━━━━━ Excerto do texto ━━━━━
AM − Respondo de forma provocatória: a que política museológica nacional te referes? Onde é que ela está nos últimos tempos? Eu sou da geração de profissionais de museus que começou a trabalhar nos anos 1990, ainda esta área digital era uma miragem em Portugal, mas que viveu com entusiasmo a criação de instrumentos como a Rede Portuguesa de Museus (RPM) e a aprovação de uma Lei-Quadro de Museus Portugueses (2004) que, em muitos pontos, foi inovadora. Vivi a criação do Instituto Português de Museus e confesso que na altura imaginei que teríamos os instrumentos, do ponto de vista formal, para colocar os museus no lugar onde deviam estar – como lugares de referência para o debate, educação e inovação. Mas, ao contrário do que pensava na altura, hoje temos uma DGPC que cuida de uma diversidade enorme de assuntos com menos meios, uma RPM que é um departamento dessa Direcção-Geral, numa visão absolutamente centralizadora sobre os museus e a museologia nacional, e uma Lei-Quadro que é muito facilmente esquecida pelo poder político (às diversas escalas) que faz o que bem entende no que diz respeito à criação ou apoio a museus das mais variadas tutelas. Se voltámos atrás em todas estas matérias, como podemos pensar o futuro e a integração de recursos tecnológicos, humanos e financeiros que possam lidar com as expectativas dos nossos públicos relativamente ao que é digital? É complicado. Ainda mantemos, em grande medida, os mesmos programas de formação na oferta da RPM, por exemplo. Os profissionais de museus são confrontados com estes desafios, mas não têm os instrumentos que os ajudem a enfrentar as novas questões e áreas.

Eu espero que a breve trecho haja uma tomada de consciência relativamente à política museológica nacional e que o governo, as diferentes tutelas e os diversos responsáveis do sector se sintam pressionados a dar atenção aos problemas que sentimos desde que se instalou este “esquecimento”! Também sei que o ICOM Portugal tem tomado posição e alertado para algumas situações que mencionei, mas julgo que nos cabe a todos, enquanto profissionais, ou melhor, enquanto cidadãos, pensar o que pretendemos para os museus e agir em conformidade, exigindo aos responsáveis políticos os recursos necessários para um desenvolvimento sustentável e consolidado dos museus portugueses.
━━━━━ Excertos de dados ━━━━━
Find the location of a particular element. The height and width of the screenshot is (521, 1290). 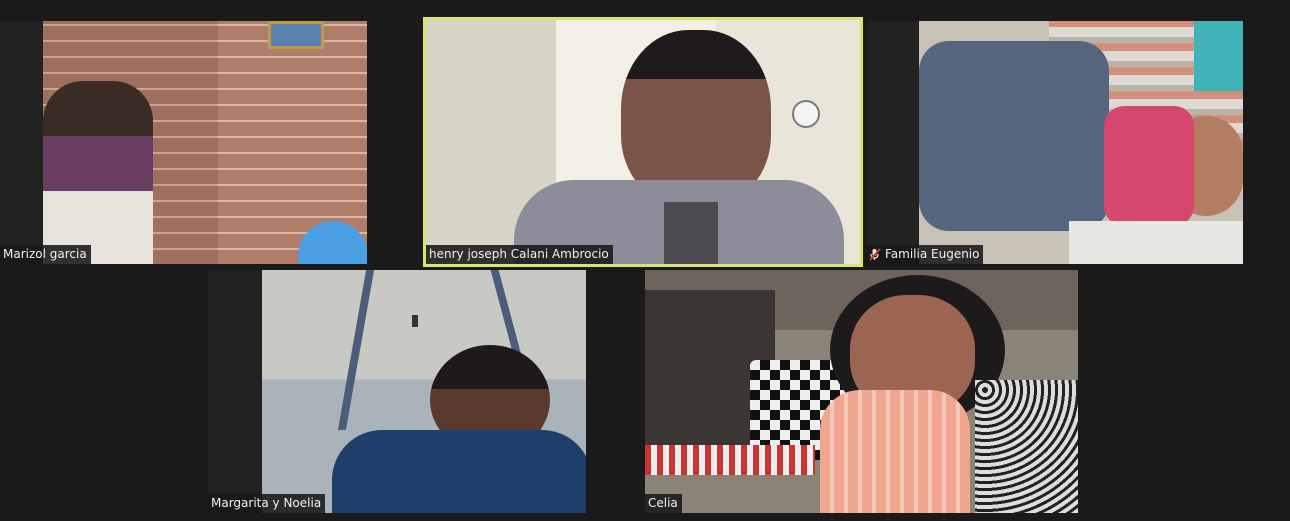

participant-tile-familia-eugenio: Familia Eugenio is located at coordinates (1054, 142).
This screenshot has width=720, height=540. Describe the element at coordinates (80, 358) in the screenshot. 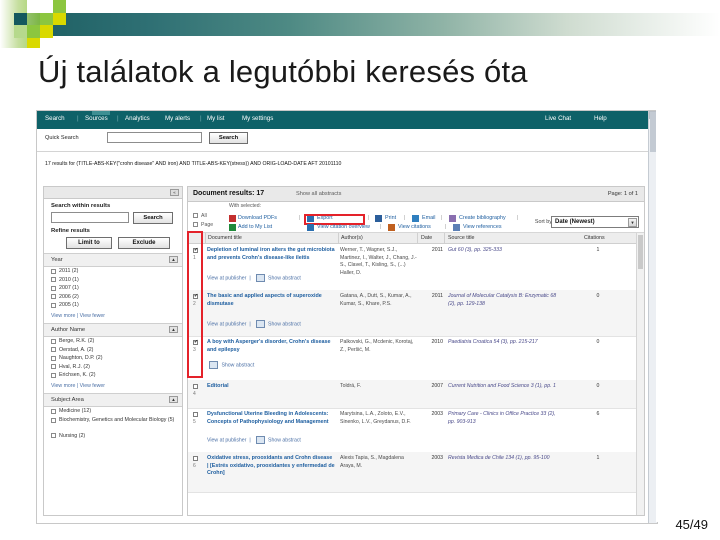

I see `facet-label: Naughton, D.P. (2)` at that location.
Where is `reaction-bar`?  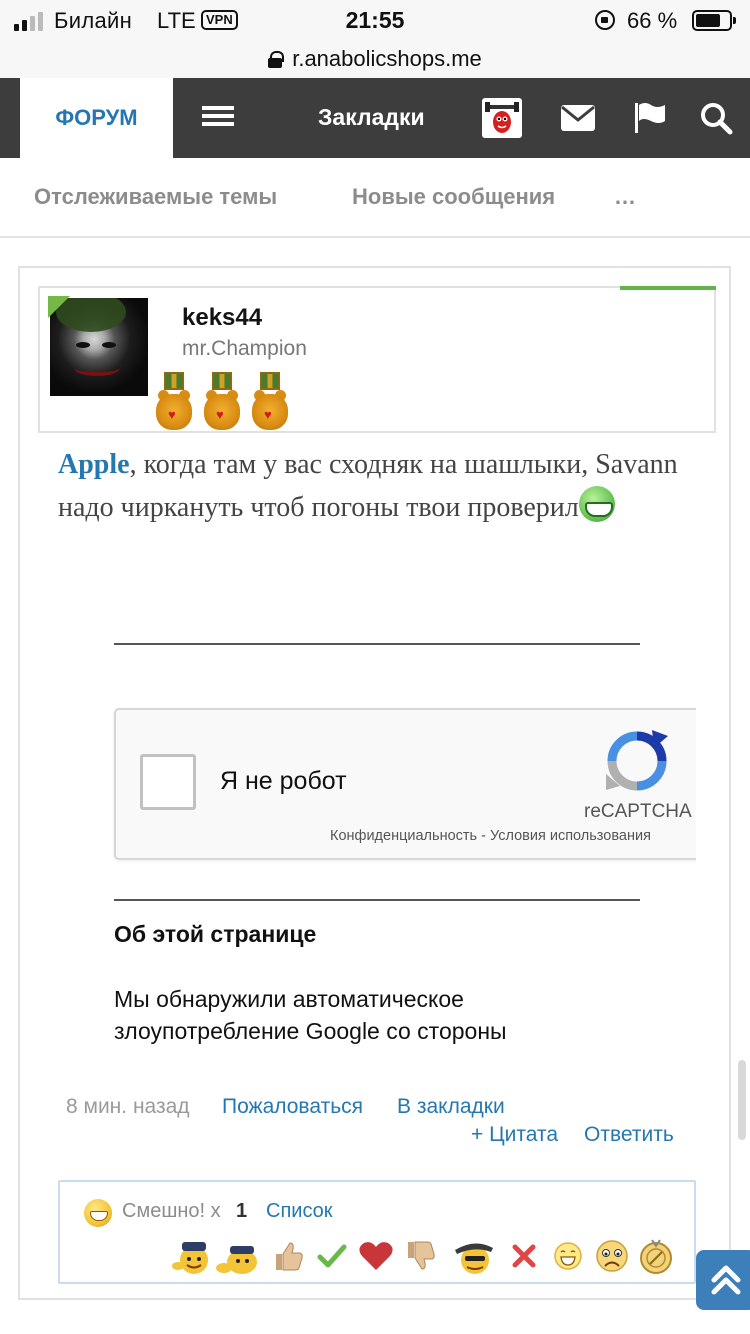
reaction-bar is located at coordinates (424, 1256).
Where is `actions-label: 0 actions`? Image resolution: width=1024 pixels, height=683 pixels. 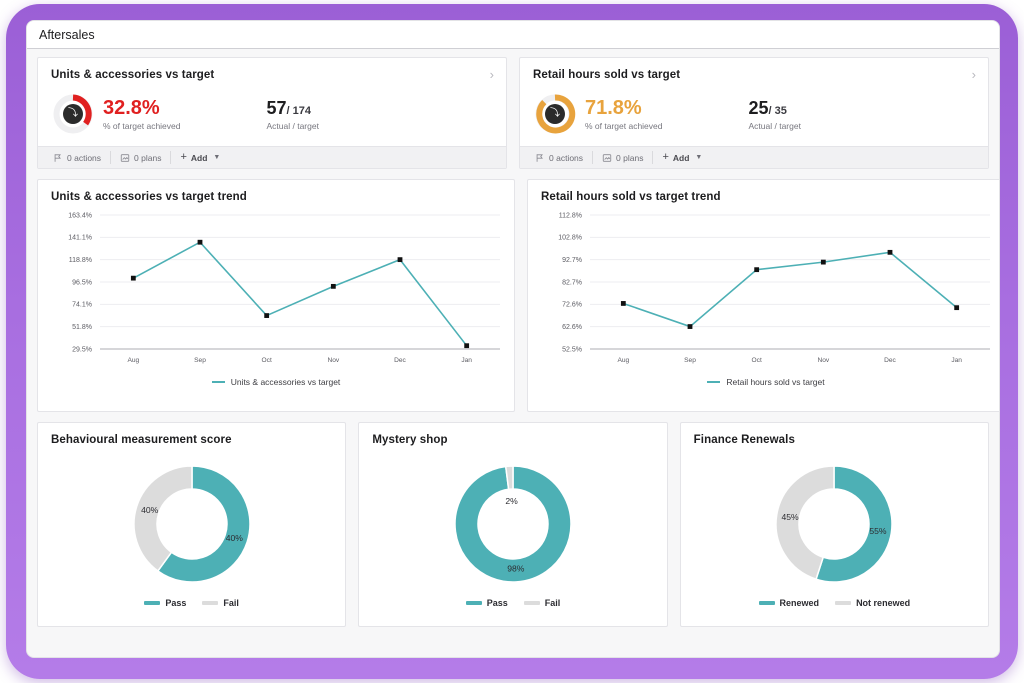 actions-label: 0 actions is located at coordinates (84, 158).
━━━━━
• _O que se pede_: Prossiga a entrevista sobre a política museológica portuguesa, escrevendo o que vem a seguir ao último parágrafo.

• _Resposta final_:
Se consolidarmos estes recursos será mais simples pensar, em termos nacionais, em incorporar na política museológica nacional os instrumentos que permitirão aos museus dar uma resposta cabal aos desafios do mundo digital. Seria mais simples, por exemplo, pensar numa efectiva partilha de recursos técnicos e humanos pelos museus que integram a RPM para a digitalização das colecções, seria mais fácil desenhar programas de formação informados sobre os objectivos definidos, permitiria o desenho de projectos com um portal de pesquisa global para as colecções, arquivos e bibliotecas de museus, entre outros exemplos. No entanto, julgo que teremos que esperar mais algum tempo para merecer a atenção de quem decide!

AC − Para além da limitação de recursos que outros desafios enfrentam os museus portugueses na aplicação das tecnologias?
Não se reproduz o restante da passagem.